Note: Different rules apply to an accounting period which is longer than eighteen (18) months. Having a gap or an overlap between accounting periods would also be affected.

When to Claim Annual Investment Allowance

You cannot claim AIA outside the actual accounting period of when you bought the item. So, for the purpose of capital allowance rules and procedures, the date you bought the item would be when (either):

  • The payment is due (if it is due more than four months later).
  • You signed the contract (if the payment is due within less than four months).

If you buy any assets under a hire purchase contract you may claim once you start using the asset. That means you can claim even before you finish all the hire purchase payments. But, the rules do not allow you to claim on the interest installments.

Note: There are a few special rules on capital allowances when selling an asset. For instance, you cannot apply AIA on items bought in the final accounting period if the business is closing down.

Claiming for Part of the Full Cost

There may be a reason why you prefer not to claim the full cost that you can get. A typical example is if the business has low profits. In cases like these, it may be better to make a claim for:

Using Items Outside of the Business

As a sole trader (or in a business partnership), using the item outside of the company as well means you cannot claim the full value.

In this case, you would need to reduce the capital allowances that you are claiming. The reduction should equal the amount that you are using the asset away from the business.

An Example:

Your business needs a laptop and you buy one that costs £400. Let’s say you use the laptop outside of the business for half of the time. Thus, the capital allowances amount you can claim reduces by 50%.

Spending over the AIA Amount

You should claim writing down allowances any time you go above the AIA limit. What if a single asset takes you over the AIA amount? In this case, split the value between the different types of allowance.

AIA Rules on Mixed Partnerships

As a rule, a mixed partnership is one where a partner is either a company or involved in another partnership. AIA is not available for these types of mixed partnerships.

Multiple Businesses or Trades

A self-employed sole proprietor or a partner can have more than one business or trade. In cases such as these, each business will usually get the AIA. But, only one AIA is available if the businesses are:

  • Both controlled by the same person.
  • Have similar activities or located in the same premises.

Two or more limited companies sometimes get controlled by the same person. In this case, they would get one AIA between all the companies.
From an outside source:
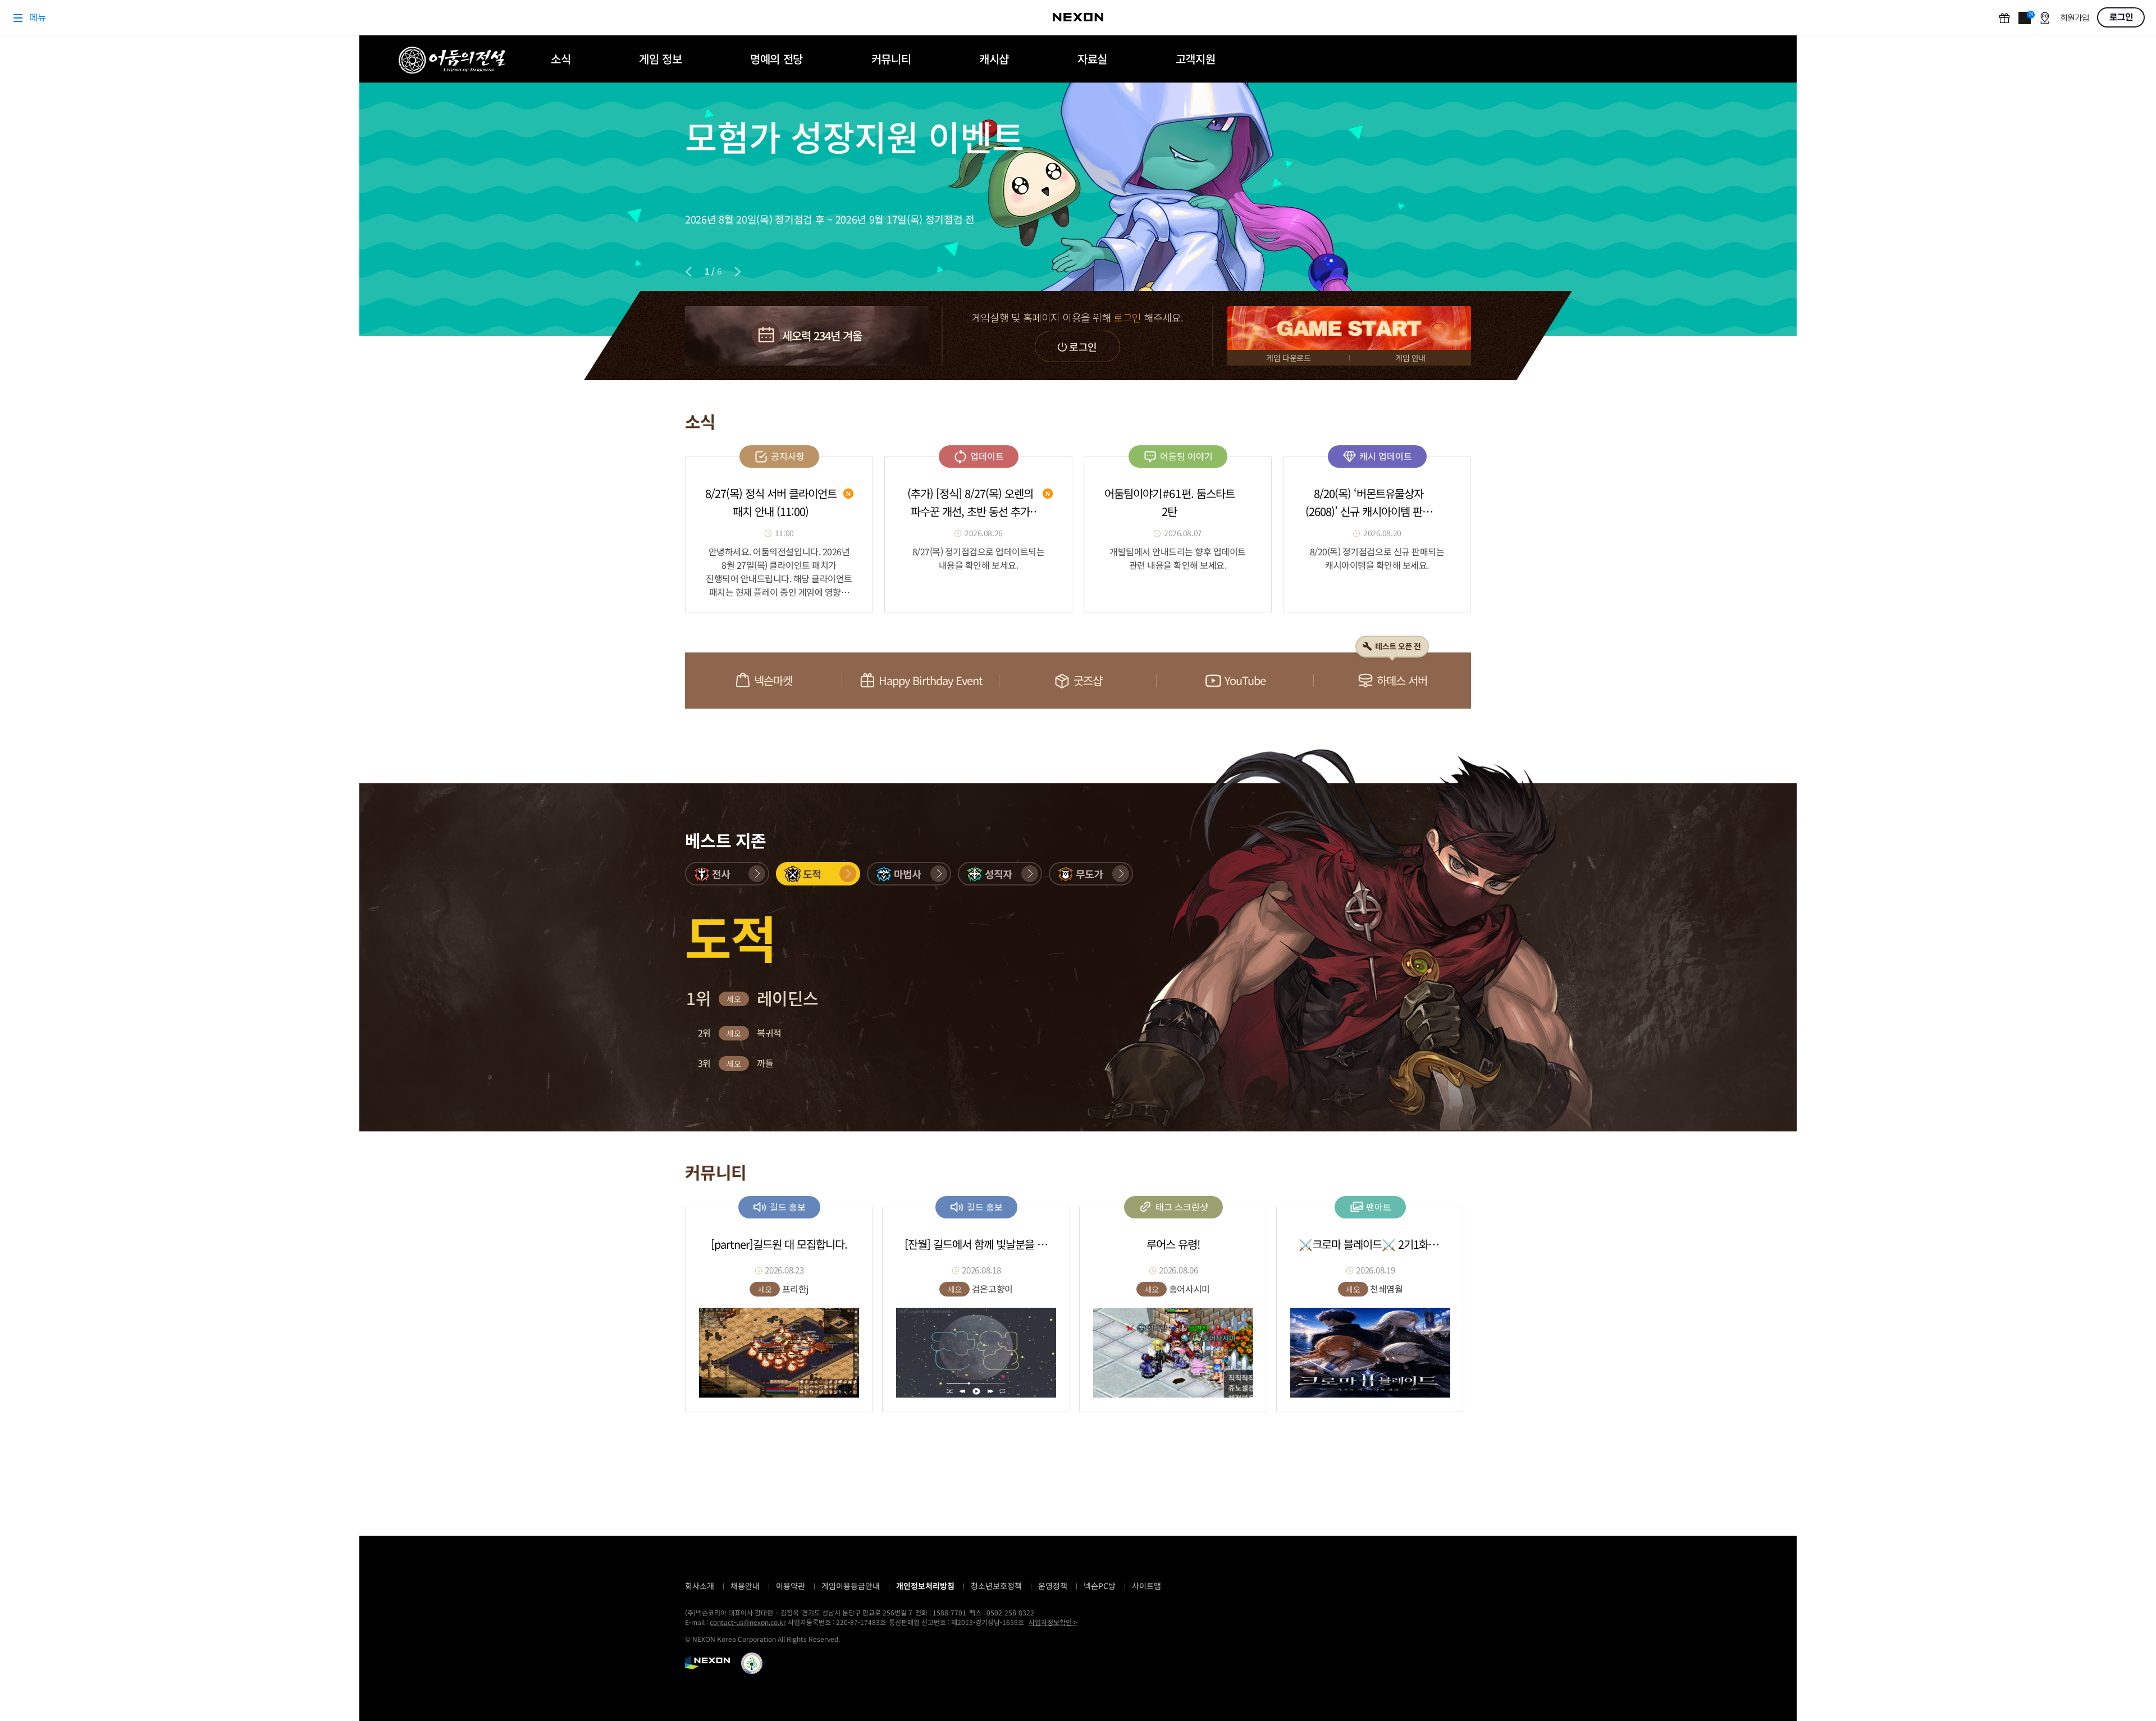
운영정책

Even so, they get to choose how to divide the share of the AIA.

HMRC First Year Allowances

Special rules apply when buying an asset that qualifies for the first year allowances. If so, you would be able to deduct the full cost from the business profits before tax.

Note: First year allowances do not count towards the AIA limit. That means you may claim for them and claim for the Annual Investment Allowance (AIA) as well.

Enhanced Capital Allowances

There is a special type of first year allowance defined as ‘enhanced capital allowances’. In the main, they relate to certain energy and water efficient types of equipment.

Thus, providing the item qualifies, you would be able to claim for things like:

Note: As a rule, you will not be able to claim on items a business buys to lease out to other people or to use in a home it lets out. You may choose not to claim all the first year allowances you have entitlement to. Thus, use the written-down value to claim part of the cost in the next accounting period.